Some diagnostic modalities during the first visit include foot and ankle evaluation, gait evaluation, x-ray, ultrasound, nerve and blood flow studies, basic and advanced lab work to get a baseline. Therapy initiated will be targeted towards the areas of most concern but work towards full resolution of symptoms.
At times, our providers may recommend a Sudoscan test to measure the amount of nerve fibers in the skin.
Weekly assessments of pain, stability and healing progress is important and most patients will be seen more than once a week for treatments
One of these treatments is MicroVas, which is a unit that stimulates microcirculation and blood flow to the nerve which allows the nerves to regenerate. The patient needs to be aware that improvement will be gradual and may take several months, although some patients do feel a difference quickly. The treatment’s duration is 45 minutes and is recommended 2 times a week initially. The patient essentially just sits and relaxes while the unit is attached to the patient’s leg and gradually increases in intensity to their level of tolerance.
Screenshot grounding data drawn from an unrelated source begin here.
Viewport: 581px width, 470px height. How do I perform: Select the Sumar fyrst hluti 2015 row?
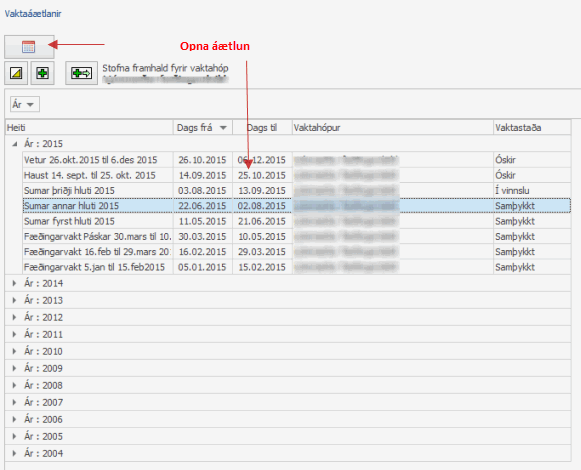coord(296,221)
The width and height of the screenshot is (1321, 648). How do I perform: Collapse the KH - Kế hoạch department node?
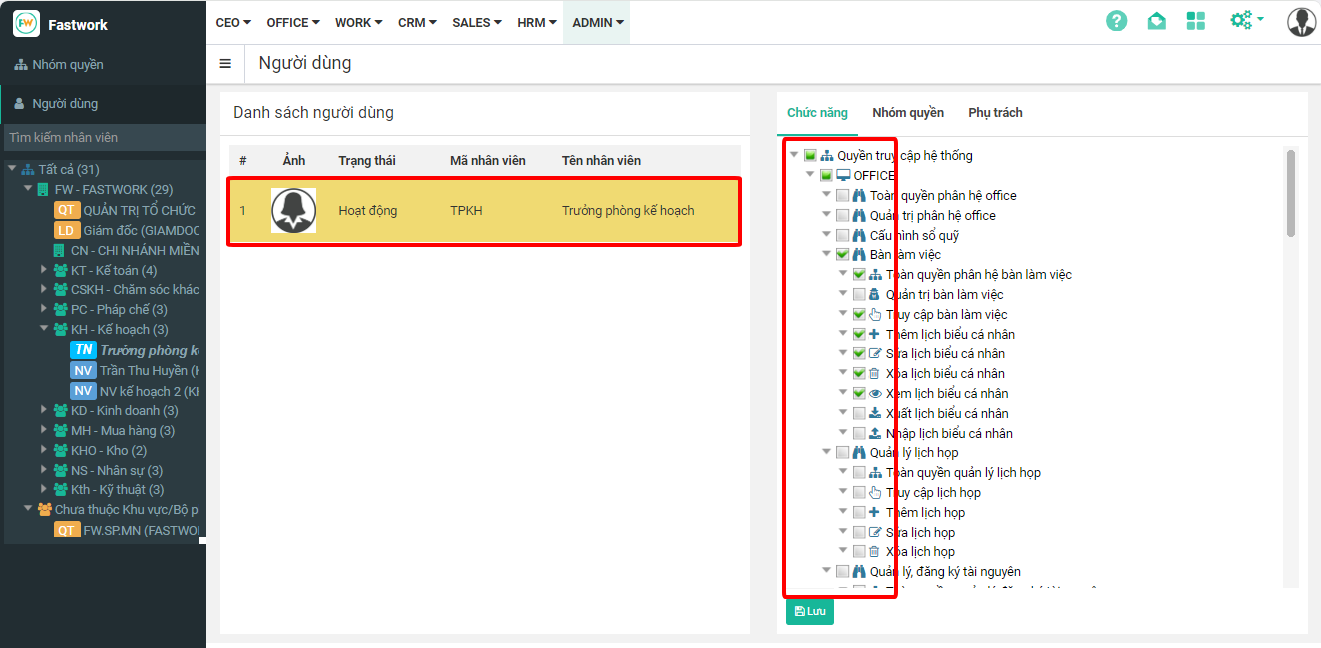(x=44, y=329)
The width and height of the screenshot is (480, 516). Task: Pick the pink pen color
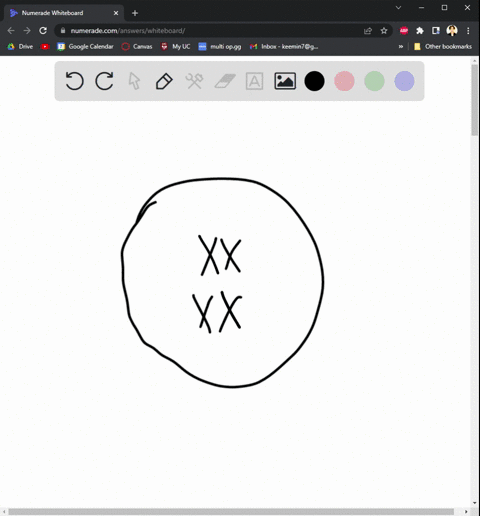pos(344,81)
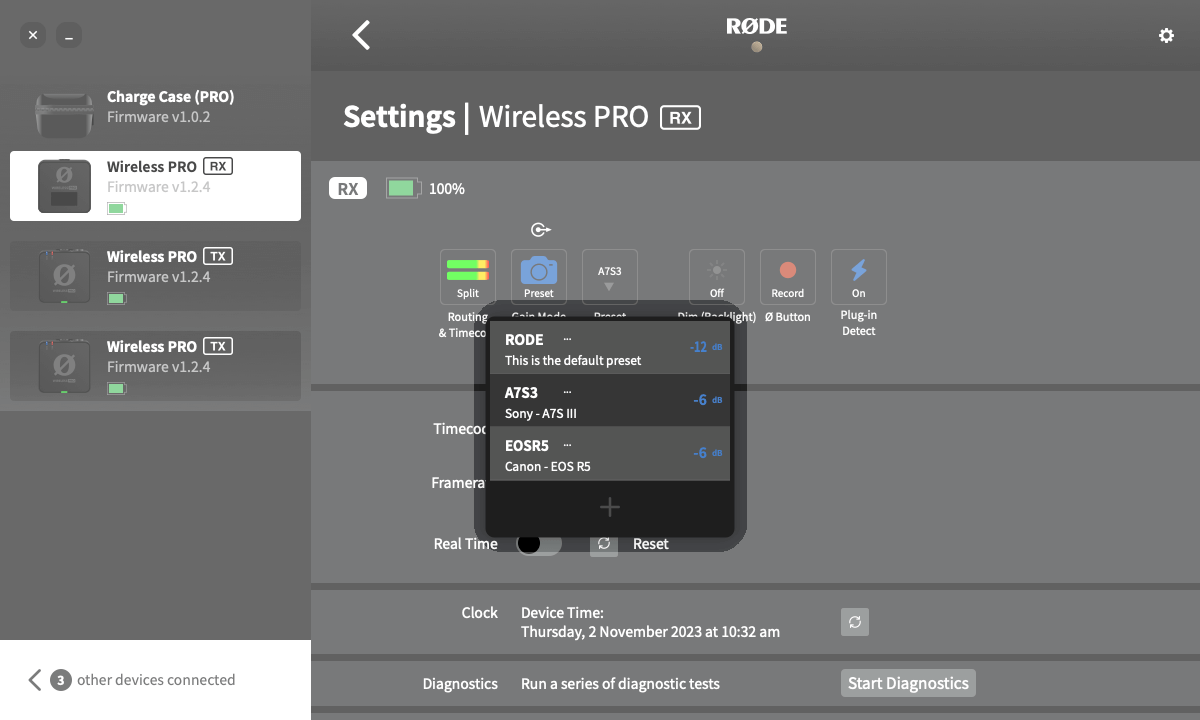Screen dimensions: 1200x720
Task: Open the A7S3 preset ellipsis menu
Action: click(567, 393)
Oral and topical medications can be beneficial as well. There are multiple oral medications that treat neuropathy symptoms which can be prescribed to help. This is usually a first line treatment and may be beneficial to most patients once a baseline of the neuropathy severity has been established.
The Microvas encourages blood flow to the nerve and the prescription vitamin medications such as Nufola or Metanx nourishes the nerve and encourages re-growth.
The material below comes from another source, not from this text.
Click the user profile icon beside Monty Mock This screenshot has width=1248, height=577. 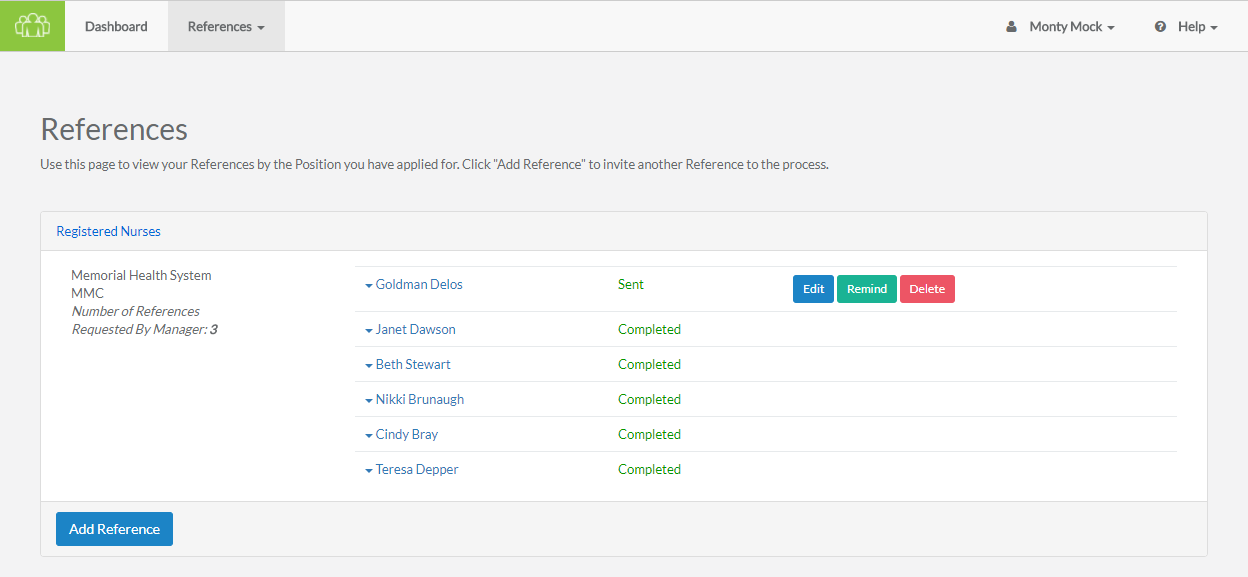[1010, 27]
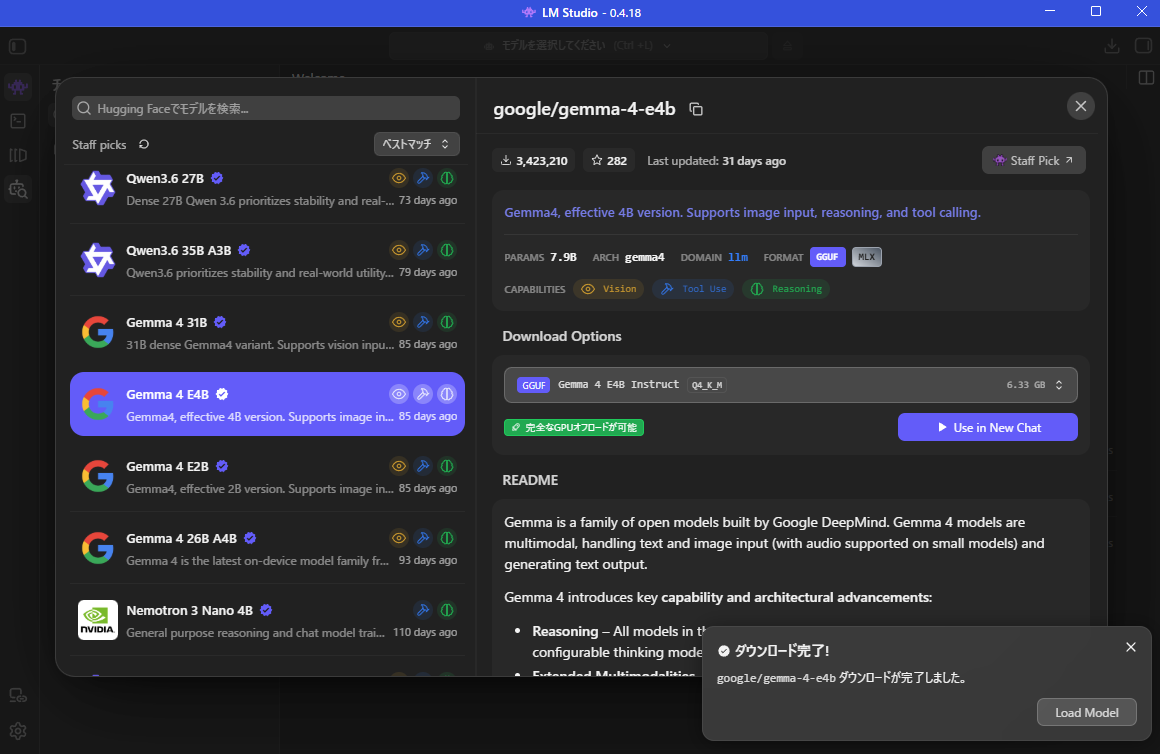Switch to the MLX format badge
This screenshot has height=754, width=1160.
point(866,257)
CBD topical therapy research studies have shown to be effective, even to those who have not responded to pharmaceutical therapies, and the psychoactive side effects are not as debilitating as those presented by opiates. The way CBD works is by interacting with the body’s endocannabinoid system and research reveals that this particular system plays an important role in the regulation of pain and inflammatory receptors.
Injection therapy stimulates regeneration and repair of injured tissue including wounds, muscle, tendons and nerves. Neural Prolotherapy (NPT) was primarily born out of clinical observations and involves the treatment of neurogenic inflammation. This treatment was originally performed with local anesthetic and dextrose but further research has shown increased benefits with other agents. Combining this therapy with Microvas Vascular treatment system has been shown to stimulate neuromuscular contractions that drive venous muscle pump, improve blood flow and tissue oxygenation which helps stimulate angiogenesis (healing) and recruitment of the body’s cells to this area.
Some common types of injection therapies for nerves include corticosteroid, B-12, platelet rich plasma and Bone marrow aspirate injection therapy.
Only a small proportion of the vitamin B12 gets absorbed when it is taken orally. Therefore, a precise delivery technique is required for treatment of peripheral nerves with high-dose vitamin B12. Ultrasound-guided perineural vitamin B12 injection has the advantage of high-dose B12 delivery to defective nerves.
IV medications have also shown to provide relief of neuropathy symptoms and may be a treatment modality depending on our diagnostic assessment and prior treatments.